→ Page
Over the years as I’ve healed, become more aware, able to better control rage when it comes (much more rarely than before), and moved away from behaving like this, I consistently see the effect this double standard has on our society.

Most recently, it showed up in the form of a male lover, when, after being told I was violently triggered for the first time in years and isolating myself because I feared I would potentially hit him, said “That would be ok.”.

No. That would not have been ok.

Years ago I experienced a breakup in which violence was not a concern from me (the other woman, however, had assaulted him and was having fantasies about beating and knifing him.. but I digress); I wanted nothing to do with him under any circumstances.

However, that person chose to file a restraining order against me which disavowed even the existence of the other women, letalone her presence during the confrontation surrounding his infidelity in which he claimed I did what she did.

→ Information shown
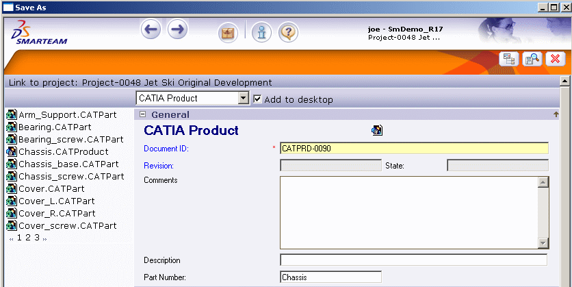Select Chassis.CATProduct in the file list

tap(63, 151)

→ Task requirements
Carry on the personal essay about rage and a double standard in society, starting right after its final sentence. The data above comes from a separate, unrelated source.

→ Reply
Though it was a dick move from a calculated self-serving lying jackass, had he actually been in danger, very few people would have believed him over me. Simply because he was a he. And that’s not ok.

Patriarchy is fucking *everyone*. Tear it down.

We need more safe spaces for men to be heard and understood about their experiences with abuse.

We need more education, dialogue and awareness of this problem and the needs of men and boys in abusive situations.

We need more awareness of female violence and resources to help women who hit people as coping mechanisms.

Shame needs secrecy, silence and judgement to exist.

It cannot survive being spoken and recognized.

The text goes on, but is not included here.